# START OF DATA EXCERPTS
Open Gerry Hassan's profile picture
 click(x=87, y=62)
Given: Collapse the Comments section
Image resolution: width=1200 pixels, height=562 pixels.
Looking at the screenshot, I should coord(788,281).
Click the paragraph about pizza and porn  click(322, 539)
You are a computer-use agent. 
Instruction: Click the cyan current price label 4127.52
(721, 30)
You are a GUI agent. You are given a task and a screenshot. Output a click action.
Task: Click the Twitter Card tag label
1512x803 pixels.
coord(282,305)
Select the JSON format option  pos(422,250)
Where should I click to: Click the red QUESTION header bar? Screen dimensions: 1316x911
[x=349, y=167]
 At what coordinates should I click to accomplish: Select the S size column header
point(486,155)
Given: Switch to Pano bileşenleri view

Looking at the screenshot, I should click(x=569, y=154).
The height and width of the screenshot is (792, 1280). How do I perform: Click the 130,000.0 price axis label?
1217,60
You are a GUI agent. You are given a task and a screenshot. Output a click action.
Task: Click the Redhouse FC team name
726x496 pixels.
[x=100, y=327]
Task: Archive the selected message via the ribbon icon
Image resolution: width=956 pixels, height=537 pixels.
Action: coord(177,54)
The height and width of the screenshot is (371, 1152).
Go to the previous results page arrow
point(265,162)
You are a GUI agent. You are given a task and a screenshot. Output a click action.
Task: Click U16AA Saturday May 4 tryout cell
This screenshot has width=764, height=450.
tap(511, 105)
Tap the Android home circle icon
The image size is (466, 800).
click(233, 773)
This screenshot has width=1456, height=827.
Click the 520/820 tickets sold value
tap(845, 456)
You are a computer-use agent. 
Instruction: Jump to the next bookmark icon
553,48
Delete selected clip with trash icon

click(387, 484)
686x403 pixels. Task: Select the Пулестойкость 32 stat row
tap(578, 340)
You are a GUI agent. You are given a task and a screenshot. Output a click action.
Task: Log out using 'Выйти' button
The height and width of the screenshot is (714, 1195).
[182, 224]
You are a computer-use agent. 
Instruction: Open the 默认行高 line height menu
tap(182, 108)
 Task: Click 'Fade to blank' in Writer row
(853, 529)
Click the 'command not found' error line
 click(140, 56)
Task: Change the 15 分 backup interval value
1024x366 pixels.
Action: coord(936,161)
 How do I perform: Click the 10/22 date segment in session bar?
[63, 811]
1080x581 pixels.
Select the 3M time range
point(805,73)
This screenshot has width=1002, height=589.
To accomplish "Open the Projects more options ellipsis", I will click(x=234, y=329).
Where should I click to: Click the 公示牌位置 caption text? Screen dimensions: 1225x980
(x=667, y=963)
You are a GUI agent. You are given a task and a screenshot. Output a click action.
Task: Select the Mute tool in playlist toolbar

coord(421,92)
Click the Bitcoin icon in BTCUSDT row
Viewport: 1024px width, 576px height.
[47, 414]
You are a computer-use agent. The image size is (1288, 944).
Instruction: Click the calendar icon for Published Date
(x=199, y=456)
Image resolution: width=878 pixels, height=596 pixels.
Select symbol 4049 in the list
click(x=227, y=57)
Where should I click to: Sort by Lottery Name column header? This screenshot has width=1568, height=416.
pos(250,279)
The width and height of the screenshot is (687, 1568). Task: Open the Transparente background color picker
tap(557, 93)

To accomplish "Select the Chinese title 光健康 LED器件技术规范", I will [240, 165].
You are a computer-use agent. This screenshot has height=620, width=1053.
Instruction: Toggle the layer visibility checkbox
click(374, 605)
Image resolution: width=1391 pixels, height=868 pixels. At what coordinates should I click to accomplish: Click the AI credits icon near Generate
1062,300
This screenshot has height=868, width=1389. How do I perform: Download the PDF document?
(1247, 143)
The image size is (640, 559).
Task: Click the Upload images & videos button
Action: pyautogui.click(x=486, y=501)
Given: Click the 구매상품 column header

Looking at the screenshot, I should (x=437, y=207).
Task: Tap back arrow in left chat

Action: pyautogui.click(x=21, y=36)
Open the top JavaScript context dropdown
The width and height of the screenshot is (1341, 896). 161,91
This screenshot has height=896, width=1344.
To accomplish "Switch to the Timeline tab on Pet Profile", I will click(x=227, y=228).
# END OF DATA EXCERPTS
TASK PROMPT
Convert every line of the listing above into a JSON list of strings, one string per line, leaving out blank lines.

OUTPUT BELOW
[
  "Open Gerry Hassan's profile picture",
  " click(x=87, y=62)",
  "Given: Collapse the Comments section",
  "Image resolution: width=1200 pixels, height=562 pixels.",
  "Looking at the screenshot, I should coord(788,281).",
  "Click the paragraph about pizza and porn  click(322, 539)",
  "You are a computer-use agent. ",
  "Instruction: Click the cyan current price label 4127.52",
  "(721, 30)",
  "You are a GUI agent. You are given a task and a screenshot. Output a click action.",
  "Task: Click the Twitter Card tag label",
  "1512x803 pixels.",
  "coord(282,305)",
  "Select the JSON format option  pos(422,250)",
  "Where should I click to: Click the red QUESTION header bar? Screen dimensions: 1316x911",
  "[x=349, y=167]",
  " At what coordinates should I click to accomplish: Select the S size column header",
  "point(486,155)",
  "Given: Switch to Pano bileşenleri view",
  "Looking at the screenshot, I should click(x=569, y=154).",
  "The height and width of the screenshot is (792, 1280). How do I perform: Click the 130,000.0 price axis label?",
  "1217,60",
  "You are a GUI agent. You are given a task and a screenshot. Output a click action.",
  "Task: Click the Redhouse FC team name",
  "726x496 pixels.",
  "[x=100, y=327]",
  "Task: Archive the selected message via the ribbon icon",
  "Image resolution: width=956 pixels, height=537 pixels.",
  "Action: coord(177,54)",
  "The height and width of the screenshot is (371, 1152).",
  "Go to the previous results page arrow",
  "point(265,162)",
  "You are a GUI agent. You are given a task and a screenshot. Output a click action.",
  "Task: Click U16AA Saturday May 4 tryout cell",
  "This screenshot has width=764, height=450.",
  "tap(511, 105)",
  "Tap the Android home circle icon",
  "The image size is (466, 800).",
  "click(233, 773)",
  "This screenshot has width=1456, height=827.",
  "Click the 520/820 tickets sold value",
  "tap(845, 456)",
  "You are a computer-use agent. ",
  "Instruction: Jump to the next bookmark icon",
  "553,48",
  "Delete selected clip with trash icon",
  "click(387, 484)",
  "686x403 pixels. Task: Select the Пулестойкость 32 stat row",
  "tap(578, 340)",
  "You are a GUI agent. You are given a task and a screenshot. Output a click action.",
  "Task: Log out using 'Выйти' button",
  "The height and width of the screenshot is (714, 1195).",
  "[182, 224]",
  "You are a computer-use agent. ",
  "Instruction: Open the 默认行高 line height menu",
  "tap(182, 108)",
  " Task: Click 'Fade to blank' in Writer row",
  "(853, 529)",
  "Click the 'command not found' error line",
  " click(140, 56)",
  "Task: Change the 15 分 backup interval value",
  "1024x366 pixels.",
  "Action: coord(936,161)",
  " How do I perform: Click the 10/22 date segment in session bar?",
  "[63, 811]",
  "1080x581 pixels.",
  "Select the 3M time range",
  "point(805,73)",
  "This screenshot has width=1002, height=589.",
  "To accomplish \"Open the Projects more options ellipsis\", I will click(x=234, y=329).",
  "Where should I click to: Click the 公示牌位置 caption text? Screen dimensions: 1225x980",
  "(x=667, y=963)",
  "You are a GUI agent. You are given a task and a screenshot. Output a click action.",
  "Task: Select the Mute tool in playlist toolbar",
  "coord(421,92)",
  "Click the Bitcoin icon in BTCUSDT row",
  "Viewport: 1024px width, 576px height.",
  "[47, 414]",
  "You are a computer-use agent. The image size is (1288, 944).",
  "Instruction: Click the calendar icon for Published Date",
  "(x=199, y=456)",
  "Image resolution: width=878 pixels, height=596 pixels.",
  "Select symbol 4049 in the list",
  "click(x=227, y=57)",
  "Where should I click to: Sort by Lottery Name column header? This screenshot has width=1568, height=416.",
  "pos(250,279)",
  "The width and height of the screenshot is (687, 1568). Task: Open the Transparente background color picker",
  "tap(557, 93)",
  "To accomplish \"Select the Chinese title 光健康 LED器件技术规范\", I will [240, 165].",
  "You are a computer-use agent. This screenshot has height=620, width=1053.",
  "Instruction: Toggle the layer visibility checkbox",
  "click(374, 605)",
  "Image resolution: width=1391 pixels, height=868 pixels. At what coordinates should I click to accomplish: Click the AI credits icon near Generate",
  "1062,300",
  "This screenshot has height=868, width=1389. How do I perform: Download the PDF document?",
  "(1247, 143)",
  "The image size is (640, 559).",
  "Task: Click the Upload images & videos button",
  "Action: pyautogui.click(x=486, y=501)",
  "Given: Click the 구매상품 column header",
  "Looking at the screenshot, I should (x=437, y=207).",
  "Task: Tap back arrow in left chat",
  "Action: pyautogui.click(x=21, y=36)",
  "Open the top JavaScript context dropdown",
  "The width and height of the screenshot is (1341, 896). 161,91",
  "This screenshot has height=896, width=1344.",
  "To accomplish \"Switch to the Timeline tab on Pet Profile\", I will click(x=227, y=228)."
]